Canasta Game

In the 1950s, canasta (Spanish word meaning basket) hit the U.S. by storm. Typically, the game is played with four people who form two teams. Another common version is for two to three people to play individually rather than on teams. There are also variations of six players in two teams of three.

It takes two standard card decks to play for the first version mentioned and the jokers are included. The goal is to make melds of seven cards of the same rank (a canasta), and get rid of all the cards in the hand. A player cannot go out in the game unless the partnership has melded at least one canasta.

Point Value of Cards and Winning the Game

The object of the game is to score points, and the game ends when one partnership has accumulated a minimum of 5000 points at the end of a hand. If both have 5000, the one with the highest point total wins.

Card Values

Jokers - 50 points
Aces and 2s - 20 points
Kings, Queens, Jacks, 10s, 9s, and 8s - 10 points
7s through 4s - 5 points
Red 3s - 100 points
Black 3s - 5 points

Scoring in Canasta

When a hand ends as a player goes out, bonus points are counted first. These include:

Going out - 100 points
If a player goes out by concealing their entire hand until the last play when canasta is made and all cards are melded, the team gets an extra 100 points (see additional notes)
For each natural canasta (no wild cards) - 500 points
For each dirty canasta (contains wild cards) - 300 points
For each red 3 - 100 points
For all four red 3s - 800 points (note: If the team has no melds at the end of the game, 3s count against them in negative fashion, -100 for each and -800 for all)

After bonus points are counted, the value of the cards themselves is added to the total. The team that did not go out must subtract the value of cards they hold in their hand from their total.

Note: To go out concealed, a player cannot have melded or added to a meld made by their partner. The only card that can be showing on the table for them would be red 3s, which must be laid down immediately when they are dealt or drawn.

Playing the Game of Canasta

After shuffling, each player is dealt 11 cards and the rest of the deck is placed face down for a draw pile. The card on top is revealed and serves as the start of the discard pile.

If the initial revealed card is a three or a wild card (deuces and jacks), another card must be pulled from the draw pile and placed on top of it. The red three or wild card is turned at an angle to indicate the pile is frozen. A frozen discard pile can only be picked up by a player if they can use the top card in a meld containing two natural cards from their hand of the same rank.

The player at the left of the dealer takes the first turn. They can meld cards if desired by laying down three of a kind or any combination of natural cards and wild cards that form at least three of a kind. It the player has no cards to meld, they cannot draw from the discard pile until a meld is made. Without a meld, the only choice is to draw from the deck, and then place one discard in the pile.

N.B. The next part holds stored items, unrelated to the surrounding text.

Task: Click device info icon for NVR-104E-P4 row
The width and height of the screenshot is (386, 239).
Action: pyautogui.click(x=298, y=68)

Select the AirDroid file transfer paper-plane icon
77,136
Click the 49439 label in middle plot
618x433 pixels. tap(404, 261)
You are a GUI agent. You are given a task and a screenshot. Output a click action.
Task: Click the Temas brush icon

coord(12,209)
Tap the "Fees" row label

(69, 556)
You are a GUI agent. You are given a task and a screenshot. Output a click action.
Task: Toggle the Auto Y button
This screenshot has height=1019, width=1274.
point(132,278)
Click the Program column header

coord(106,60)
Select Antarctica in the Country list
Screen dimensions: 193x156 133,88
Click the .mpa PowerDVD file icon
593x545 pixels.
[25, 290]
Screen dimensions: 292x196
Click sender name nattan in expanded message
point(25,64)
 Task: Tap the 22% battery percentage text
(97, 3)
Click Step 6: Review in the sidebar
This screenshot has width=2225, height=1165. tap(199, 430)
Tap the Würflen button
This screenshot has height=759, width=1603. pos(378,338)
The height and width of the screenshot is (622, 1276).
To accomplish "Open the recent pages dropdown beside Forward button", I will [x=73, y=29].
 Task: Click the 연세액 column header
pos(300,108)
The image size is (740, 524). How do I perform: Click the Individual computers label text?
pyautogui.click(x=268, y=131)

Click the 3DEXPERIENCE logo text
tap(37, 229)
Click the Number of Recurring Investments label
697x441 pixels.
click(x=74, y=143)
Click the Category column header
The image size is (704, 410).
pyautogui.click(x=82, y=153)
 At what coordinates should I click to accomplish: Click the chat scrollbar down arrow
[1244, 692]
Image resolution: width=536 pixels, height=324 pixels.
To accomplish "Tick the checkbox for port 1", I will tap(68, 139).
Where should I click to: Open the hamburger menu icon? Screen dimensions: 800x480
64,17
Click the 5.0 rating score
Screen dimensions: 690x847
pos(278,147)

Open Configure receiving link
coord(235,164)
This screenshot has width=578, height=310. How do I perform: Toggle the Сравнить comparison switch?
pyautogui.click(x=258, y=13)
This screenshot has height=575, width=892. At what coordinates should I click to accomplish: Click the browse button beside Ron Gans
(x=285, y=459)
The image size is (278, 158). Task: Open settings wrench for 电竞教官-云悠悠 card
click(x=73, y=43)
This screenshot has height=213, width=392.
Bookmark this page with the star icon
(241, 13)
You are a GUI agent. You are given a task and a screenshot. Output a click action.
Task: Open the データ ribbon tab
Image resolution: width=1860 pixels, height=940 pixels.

Depending on the game version being used, players may draw two cards from the deck and discard one. In some game variations, the 2-card draw rule is not used. If the card drawn from the deck is a red 3, it is placed in the melding area and another card is drawn; this rule does not apply to the discard pile in that no additional card is drawn if a red 3 exists in the discard pile upon pickup.

Once one member of the team has placed a meld on the table, both are free to draw from the discard pile as long as the top card of the pile is playable immediately in a meld. After a player takes the top card and makes a meld, the remaining cards in the discard are taken and other melds may be made from those cards during the same turn. After taking the pile, the player must place one discard there facing up.

Melds are kept on the table in front of one of the partners, not by both. A player can add to a partner's meld during a turn. It is only necessary to have one card in the same rank to add to a meld.

Red 3s must be placed on the table face up in the partnership area immediately. If a player is dealt one or more red 3s in the initial deal, they draw replacement cards from the deck to total 11 cards to begin the game.

Black 3s are not played in a meld unless it is necessary for the player to go out at the end of the game, and then 3-4 black 3s can be melded in the going out process; no wilds can be melded with black 3s. A black 3 can freeze the discard pile for the next player when placed on the pile.

Values Required for Melding

A point total for the initial meld in a hand is required based on how many cumulative points a team has before the hand begins. Minimum melds are as follows based on current point score:

Negative score - 15 0 to 1495 points - 50 1500 to 2995 points - 90 3000 or more points - 120

Additional Notes on Melding

A meld cannot contain more wild cards than natural ones, and it must contain at a minimum two natural cards. Suit does not matter except in the instance of red versus black 3s. Wild cards cannot be used with 3s nor can they be melded by themselves.

For instance, two 8's and a deuce is a legal meld (8-8-2); 3 Kings and 3 wild cards is a legal meld (K-K-K-Joker-Joker-2); 2 Queens and 3 wild cards is NOT a legal meld (Q-Q-2-2-2).

There are many different games and variations of canasta. There is original canasta, U.S. American canasta, Samba, and several national versions of the game including Chilean, Cuban, Brazilian, and Italian. There is also "boat" and "hand and foot" canasta.

Be sure when choosing a variation for play that everyone participating is made of aware of the rules for the particular version chosen.